Output of GADELA for 80 population vector size

Fig. 5

Output of GADELA for 60 population vector size

Fig. 6

Output of GADELA for 40 population vector size

The output of GADELA in terms of location error and average localization error is shown in Figs. 3, 4, 5, 6 and 7 for a population vector size of 100, 80, 60, 40 and 20 respectively.

Fig. 7

Output of GADELA for 20 population vector size

The performance analysis of hybrid GADE localization algorithm with localization function is presented in Table 2. It presents the accuracy and time complexity of the hybrid algorithm for various population vector sizes under consideration with localization function.
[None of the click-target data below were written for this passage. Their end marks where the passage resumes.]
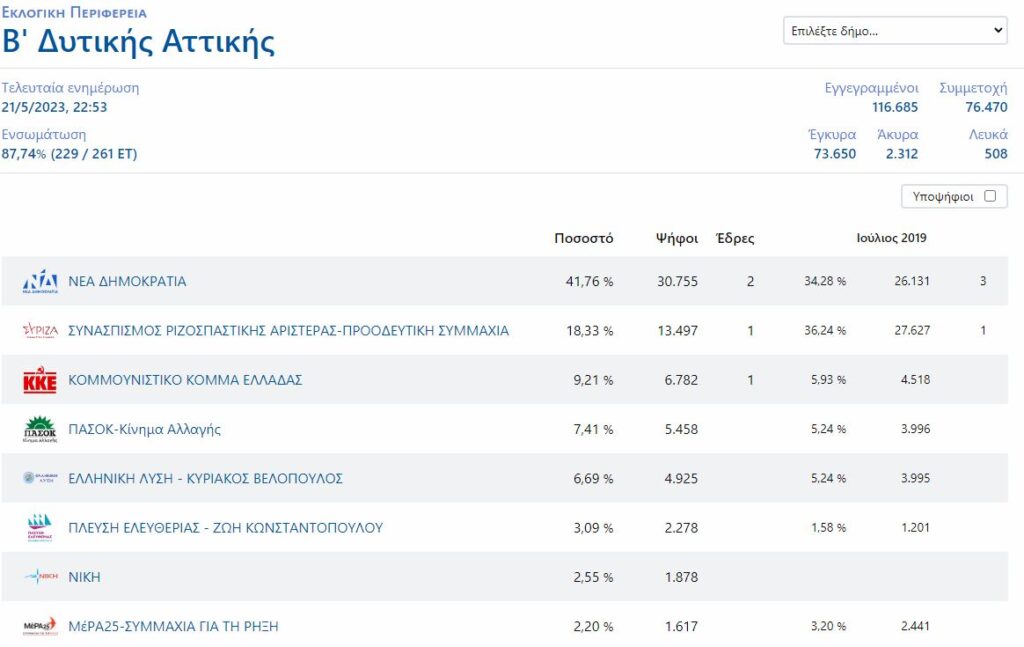Click the ΝΙΚΗ party name link

(x=84, y=577)
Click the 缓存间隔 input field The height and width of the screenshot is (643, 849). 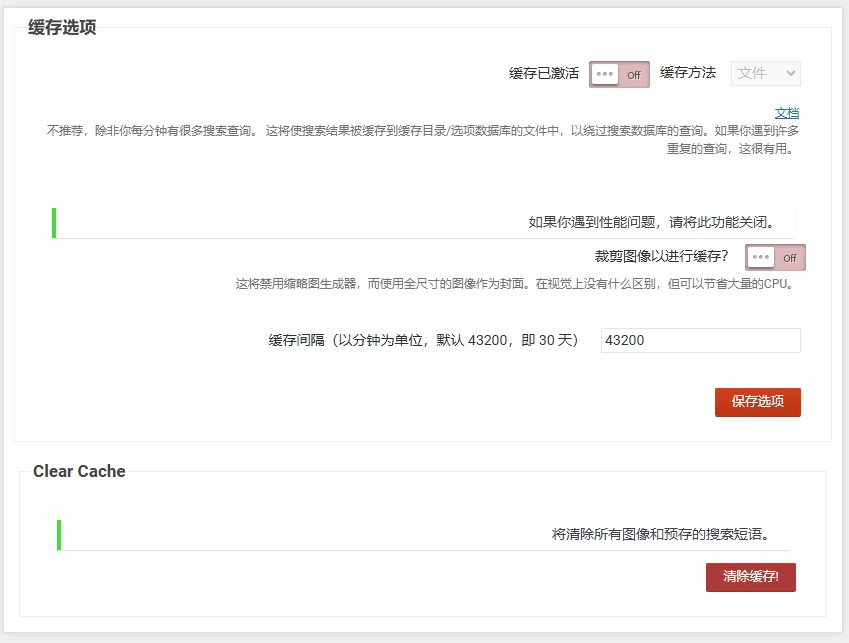pyautogui.click(x=700, y=341)
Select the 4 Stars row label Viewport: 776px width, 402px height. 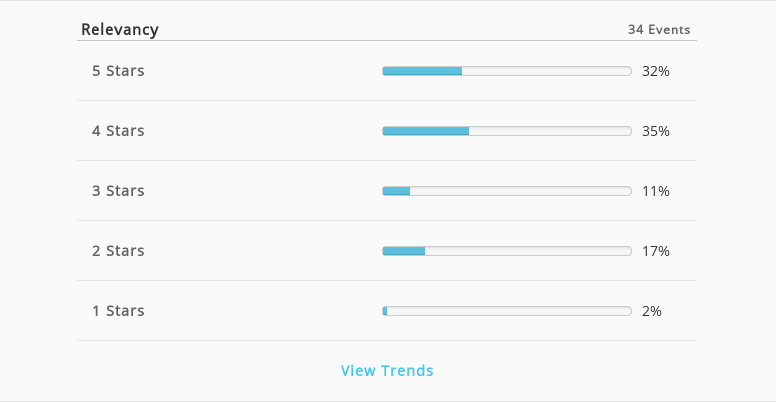click(118, 131)
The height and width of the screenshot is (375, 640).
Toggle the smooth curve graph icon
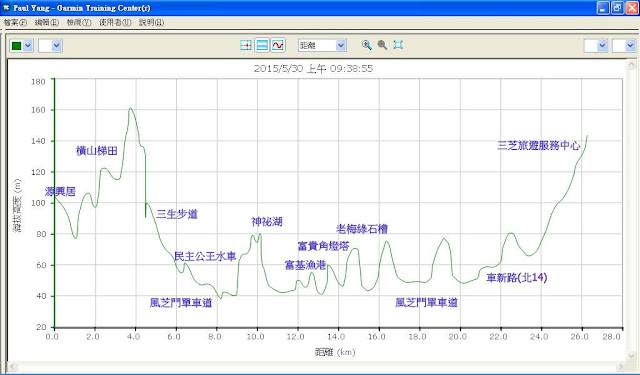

Similarly, Table 3 shows the accuracy and time complexity of the hybrid algorithm for various population vector sizes under consideration with average localization function. By comparison, it is found that the accuracy increases and the time complexity performance is better with the increase in population vector size. And also the hybrid GADE localization algorithm performs better with accuracy and time complexity if it uses average localization function instead of simple localization function.

Table 2 Performance analysis of hybrid GADE localization algorithm with localization function

Table 3 Performance analysis of hybrid GADE localization algorithm with average localization function

5 Conclusion

The hybrid GADELA is analyzed, designed, and implemented. In general, the algorithm shows better accuracy and it has better time complexity. The algorithm performs well in terms of accuracy and time complexity as the population vector size is increased. Further by using average localization function, the performance is further enhanced to get better accuracy and time complexity. The performance comparisons are provided. A careful selection of design parameters and better hybrid techniques might lead to improved performance and estimation accuracy.